Ironically, as I was typing last week's post on my blog (I'd written it earlier that week) my husband and I got into an argument.  We started out with the best of intentions.  We were doing a communication exercise to address something I'd done that upset him.  We reached a point in the exercise where he was prompted to request that I make a specific change in my behavior.  I was expecting him to ask me to stop doing the thing that I'd done that upset him in the first place (and I was prepared to make this change).  Instead, he asked me to change something else entirely.  He thought the behavior he'd asked me to change was the underlying problem.  I thought he was asking me to change something that is fundamental to who I am.  Sense of self threatened; activate ego defenses.

I stormed off and went back to my computer to finish typing my blog post.  Oh the irony; I was writing about the very thing that was happening at that moment.  I told myself to pay attention to the words as I was writing.  I told myself to sit with my feelings, to observe them and to observe the suffering caused by my ego's insistence on blaming my husband.  I told myself a lot of things but I was too upset to take my own advice.

Against my better judgment (which had taken a leave of absence at that point), I tried to talk to my husband.  It wasn't the best idea but in doing so, my core fear was exposed.  "I don't think you love me," I accused him.  "I don't think you care about me at all!"  There it was: my core fear of being unlovable.

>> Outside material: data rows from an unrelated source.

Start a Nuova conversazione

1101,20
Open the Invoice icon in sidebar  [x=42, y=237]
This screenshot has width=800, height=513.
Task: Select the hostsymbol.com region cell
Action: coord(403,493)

Fortunately, we resolved the issue.  In fact, I think seeing my vulnerability exposed softened my husband and allowed him to see the hurt underneath my anger.

I want to end with a message to my core fear.  Here it is:

So we meet again, Ms. "I'm Unlovable."  I thought I was done with you.  Haven't you realized that I don't believe your lies anymore?  I AM LOVABLE!  Why are you still here, lurking in the shadows?  Well you're not in the shadows anymore!  You've shown yourself.  Maybe I was naive to think I'd gotten rid of you completely.  From now on I will be more vigilant.  You will never occupy the place in my life you once held and never again will I allow you to control me.  You caught me off guard once but it won't happen again.  Now I know you're here and I'll be watching your every move.